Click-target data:
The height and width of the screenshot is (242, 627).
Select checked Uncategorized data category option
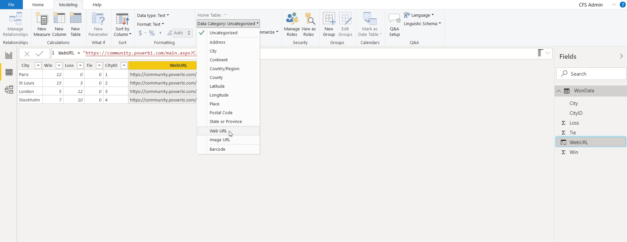pyautogui.click(x=223, y=33)
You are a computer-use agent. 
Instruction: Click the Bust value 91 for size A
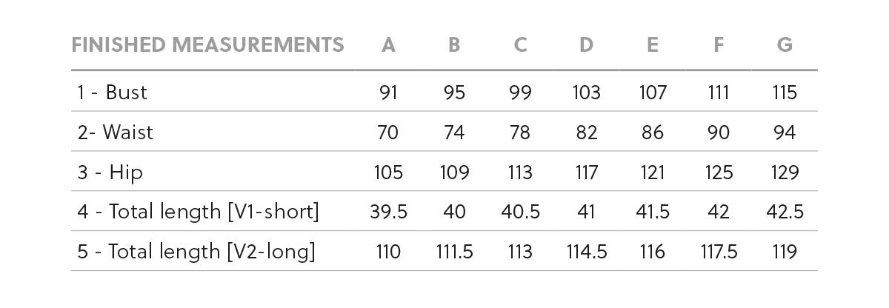(388, 93)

* [Set task] Rewrite all of the rows above, renaming "Uncategorized" to "Unsorted" and leaving everything else unchanged. Omit the pictures from your answer.

* [Full response]
The height and width of the screenshot is (242, 627).
Select checked Unsorted data category option
pyautogui.click(x=223, y=33)
You are a computer-use agent. 
Instruction: Click the Bust value 91 for size A
(388, 93)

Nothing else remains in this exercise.